The BIG problem is with bulk operations. Django doesn't triggers the save/delete of the models when running the "update()"/"delete()" from it's QuerySet. Insted, it uses the QuerySet's own method. And to get a little bit worst, it doesn't trigger any signal either.

Edit: Just to be a little more specific: the model loading inside the view is dynamic, so it's impossible to define a "model specific" way. In this case, I should create an Abstract Class and handle it there.

My last attempt was to create a custom Manager, and in this custom manager, override the update method, looping over the models inside the queryset, and trigering the "save()" of each model (take in consideration the implementation above, or the "signals" system). It works, but results in a database "overload" (imagine a 10k rows queryset being updated).

回答1:

With a few caveats, you can override the queryset's update method to fire the signals, while still using an SQL UPDATE statement:

from django.db.models.signals import pre_save, post_save

def CustomQuerySet(QuerySet):
    @commit_on_success
    def update(self, **kwargs):
        for instance in self:
            pre_save.send(sender=instance.__class__, instance=instance, raw=False, 
                          using=self.db, update_fields=kwargs.keys())
        # use self instead of self.all() if you want to reload all data 
        # from the db for the post_save signal
        result = super(CustomQuerySet, self.all()).update(**kwargs)
        for instance in self:
            post_save.send(sender=instance.__class__, instance=instance, created=False,
                           raw=False, using=self.db, update_fields=kwargs.keys())
        return result

    update.alters_data = True

I clone the current queryset (using self.all()), because the update method will clear the cache of the queryset object.
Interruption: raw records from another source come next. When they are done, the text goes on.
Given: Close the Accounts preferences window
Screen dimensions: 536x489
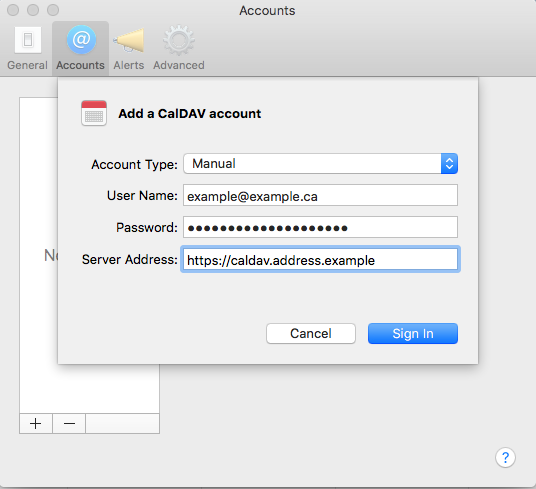Looking at the screenshot, I should (x=13, y=10).
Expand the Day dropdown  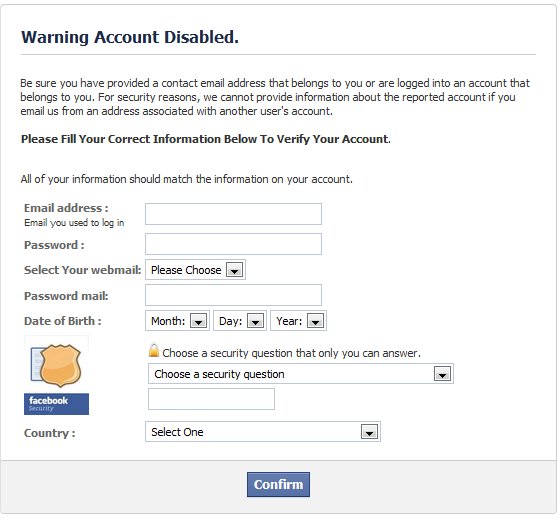pos(240,321)
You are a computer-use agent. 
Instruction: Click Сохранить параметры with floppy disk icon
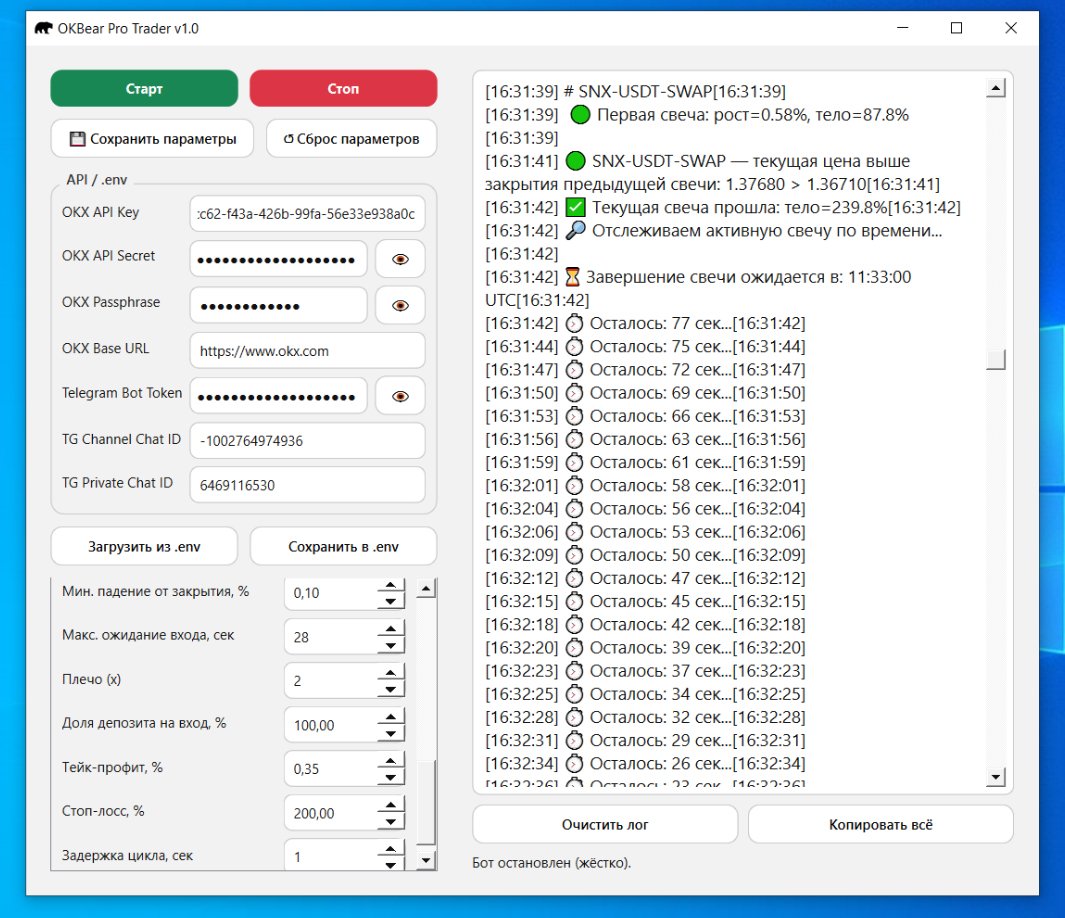click(x=153, y=139)
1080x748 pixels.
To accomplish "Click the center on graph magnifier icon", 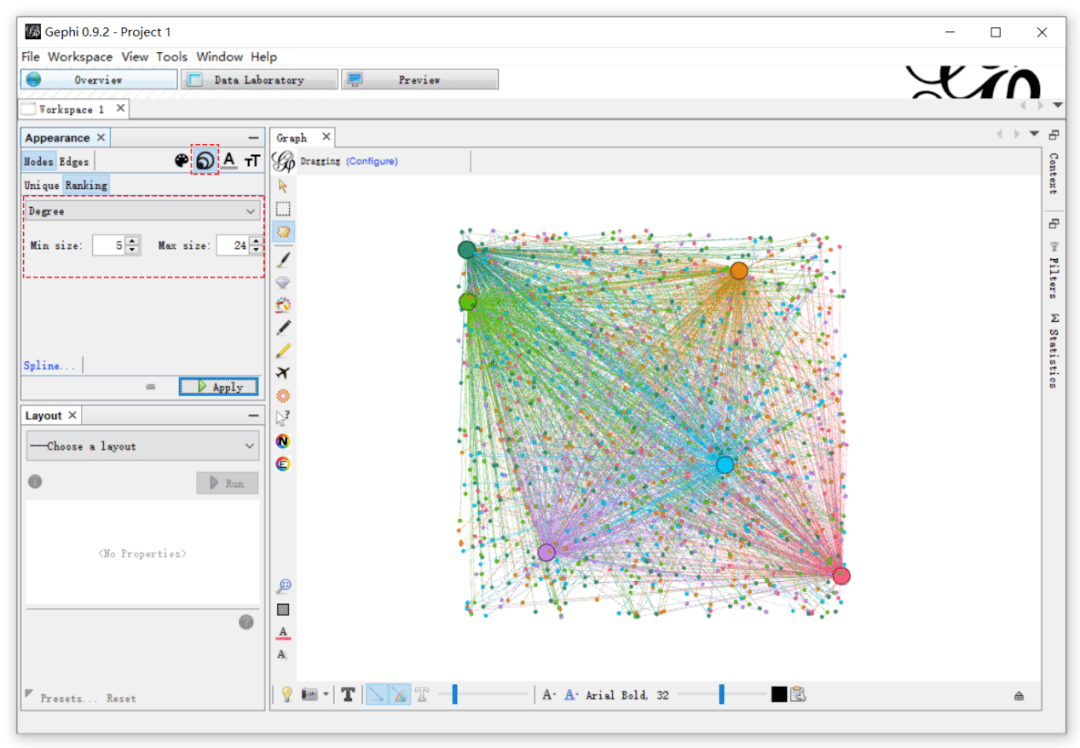I will pos(283,587).
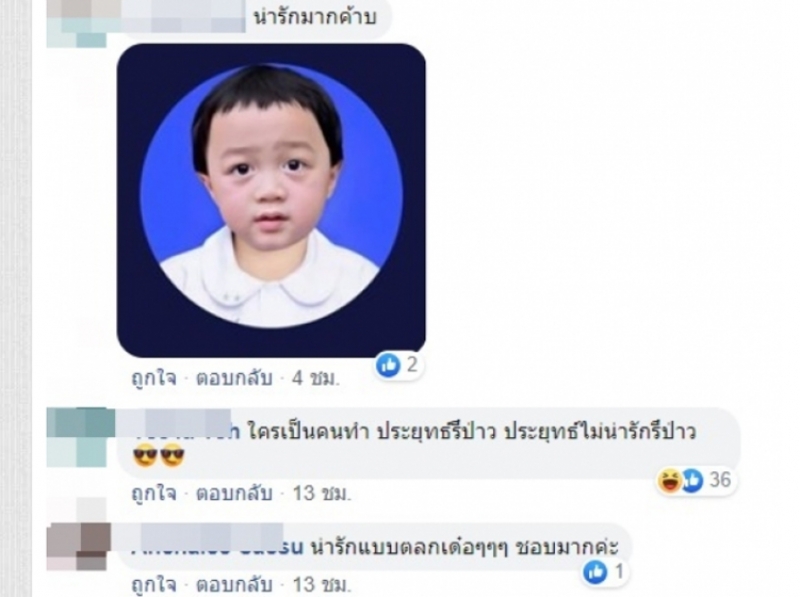Image resolution: width=800 pixels, height=597 pixels.
Task: Open the avatar beside the น่ารักแบบตลก comment
Action: [x=78, y=546]
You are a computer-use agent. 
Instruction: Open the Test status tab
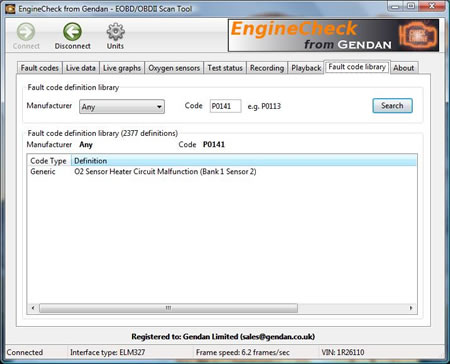225,68
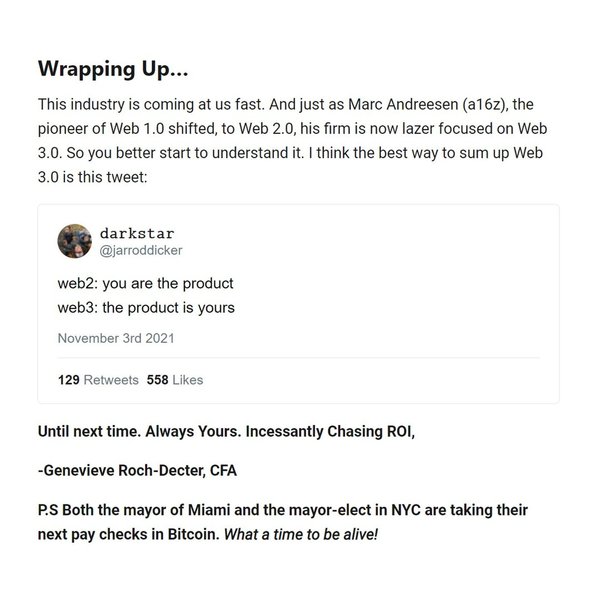Image resolution: width=600 pixels, height=600 pixels.
Task: Open the tweet date November 3rd 2021
Action: pyautogui.click(x=116, y=338)
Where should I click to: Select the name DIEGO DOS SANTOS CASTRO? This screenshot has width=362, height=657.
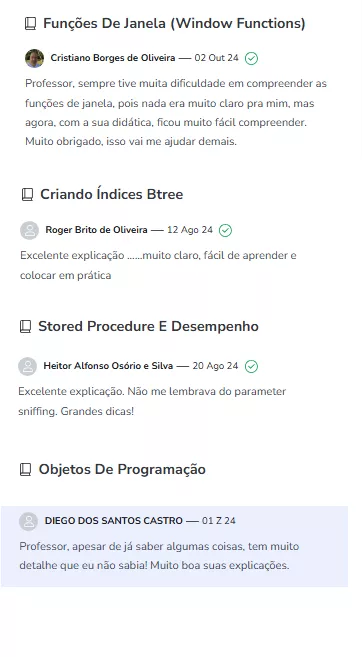tap(114, 521)
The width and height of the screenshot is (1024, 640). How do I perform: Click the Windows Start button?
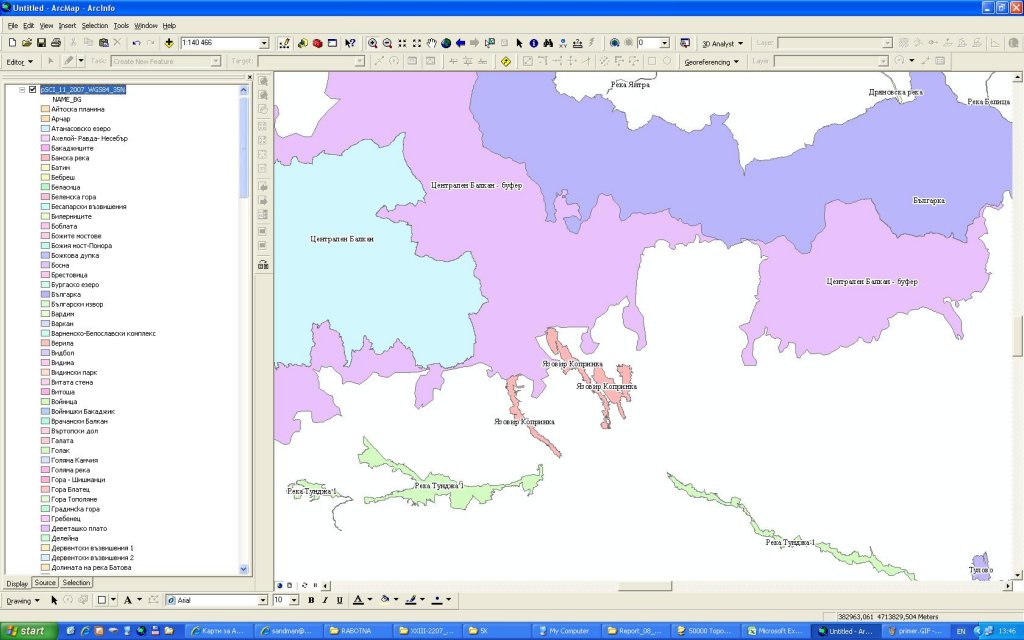tap(26, 631)
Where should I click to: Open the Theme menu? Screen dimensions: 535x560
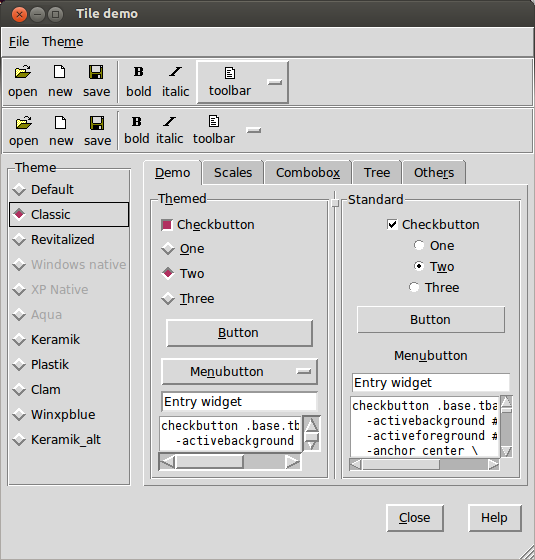[62, 42]
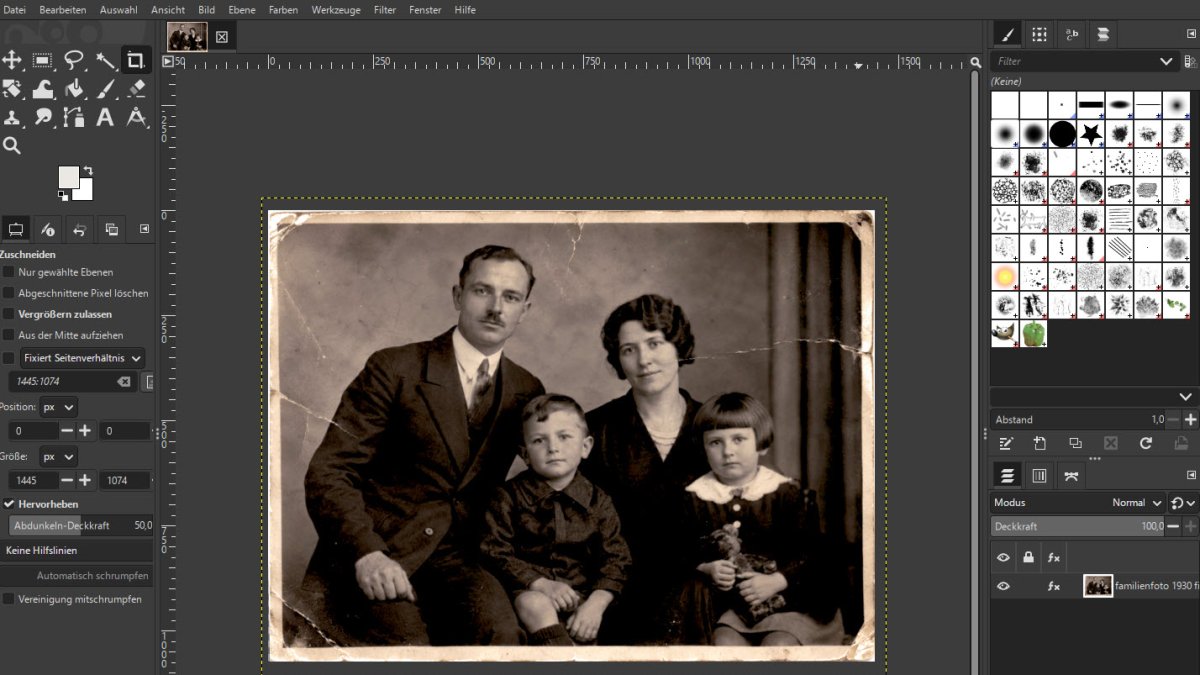Open the 'Fixiert Seitenverhältnis' dropdown
This screenshot has height=675, width=1200.
point(83,358)
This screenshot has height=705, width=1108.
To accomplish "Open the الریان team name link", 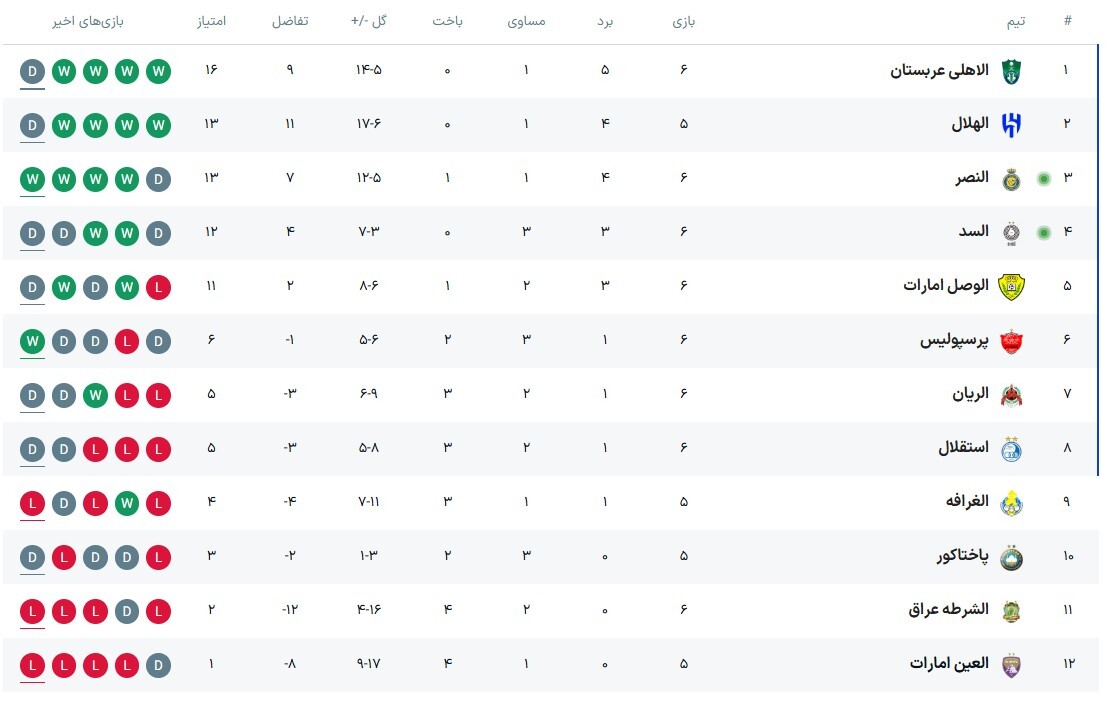I will [x=970, y=393].
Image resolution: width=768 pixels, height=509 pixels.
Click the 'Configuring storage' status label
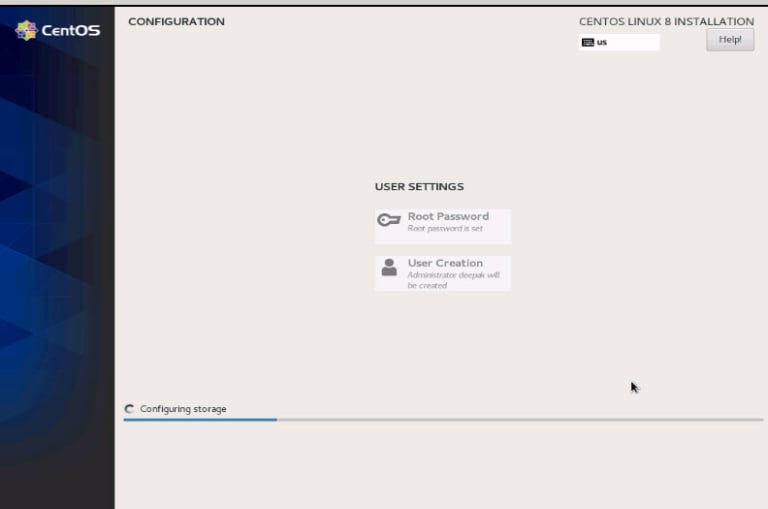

There are a few issues that may or may not break your code. First of all it will introduce a race condition. You do something in the pre_save signal's receivers based on data that may no longer be accurate when you update the database.

There may also be some serious performance issues with large querysets. Unlike the update method, all models will have to be loaded into memory, and then the signals still need to be executed. Especially if the signals themselves have to interact with the database, performance can be unacceptably slow. And unlike the regular pre_save signal, changing the model instance will not automatically cause the database to be updated, as the model instance is not used to save the new data.

There are probably some more issues that will cause a problem in a few edge cases.

Anyway, if you can handle these issues without having some serious problems, I think this is the best way to do this. It produces as little overhead as possible while still loading the models into memory, which is pretty much required to correctly execute the various signals.



回答2:

First, instead of overriding save to add __before and __after methods, you can use the built-in pre_save, post_save, pre_delete, and post_delete signals. https://docs.djangoproject.com/en/1.4/topics/signals/

from django.db.models.signals import post_save

class YourModel(models.Model):
    pass

def after_save_your_model(sender, instance, **kwargs):
     pass

# register the signal
post_save.connect(after_save_your_model, sender=YourModel, dispatch_uid=__file__)

pre_delete and post_delete will get triggered when you call delete() on a queryset.

For bulk updating, you'll have to manually call the function you want to trigger yourself, however. And you can throw it all in a transaction as well.

To call the proper trigger function if you're using dynamic models, you can inspect the model's ContentType. For example:

from django.contrib.contenttypes.models import ContentType

def view(request, app, model_name, method):
    ...
    model = get_model(app, model_name)
    content_type = ContentType.objects.get_for_model(model)
    if content_type == ContenType.objects.get_for_model(YourModel):
        after_save_your_model(model)
    elif content_type == Contentype.objects.get_for_model(AnotherModel):
        another_trigger_function(model)